# WORK REQUEST
The expected output is exactly the lines below, starting at the line with "Click into the" and ending at the line with "Tap the gallery", both included; no other line belongs in it.

══════════════════════════════

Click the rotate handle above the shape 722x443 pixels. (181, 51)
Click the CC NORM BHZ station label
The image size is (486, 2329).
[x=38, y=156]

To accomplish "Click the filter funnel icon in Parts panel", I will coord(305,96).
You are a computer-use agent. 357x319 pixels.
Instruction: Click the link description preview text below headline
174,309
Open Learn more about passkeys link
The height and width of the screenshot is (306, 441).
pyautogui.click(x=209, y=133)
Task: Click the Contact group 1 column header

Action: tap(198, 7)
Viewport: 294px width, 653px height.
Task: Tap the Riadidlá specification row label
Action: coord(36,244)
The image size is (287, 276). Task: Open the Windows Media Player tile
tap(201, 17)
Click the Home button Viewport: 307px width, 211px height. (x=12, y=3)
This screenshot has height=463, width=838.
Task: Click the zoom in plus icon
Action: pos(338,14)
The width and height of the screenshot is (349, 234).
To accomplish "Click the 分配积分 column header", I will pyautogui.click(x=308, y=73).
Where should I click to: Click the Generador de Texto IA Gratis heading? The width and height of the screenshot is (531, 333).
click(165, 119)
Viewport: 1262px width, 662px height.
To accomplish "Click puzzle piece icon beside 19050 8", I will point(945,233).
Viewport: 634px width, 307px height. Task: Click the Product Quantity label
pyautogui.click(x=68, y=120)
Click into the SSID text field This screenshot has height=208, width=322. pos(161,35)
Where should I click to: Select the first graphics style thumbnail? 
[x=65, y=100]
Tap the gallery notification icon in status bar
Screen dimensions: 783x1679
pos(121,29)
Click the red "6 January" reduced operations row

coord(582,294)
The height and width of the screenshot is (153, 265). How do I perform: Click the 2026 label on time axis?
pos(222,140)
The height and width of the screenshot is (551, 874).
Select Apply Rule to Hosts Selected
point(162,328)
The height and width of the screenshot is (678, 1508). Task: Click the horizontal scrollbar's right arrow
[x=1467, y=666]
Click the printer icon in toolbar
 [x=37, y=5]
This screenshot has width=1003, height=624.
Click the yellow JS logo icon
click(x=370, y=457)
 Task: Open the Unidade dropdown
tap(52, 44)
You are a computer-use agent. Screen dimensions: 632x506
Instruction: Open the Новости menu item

══════════════════════════════

# RESULT BELOW
Click into the SSID text field This screenshot has height=208, width=322. pos(161,35)
Where should I click to: Select the first graphics style thumbnail? 
[x=65, y=100]
Tap the gallery notification icon in status bar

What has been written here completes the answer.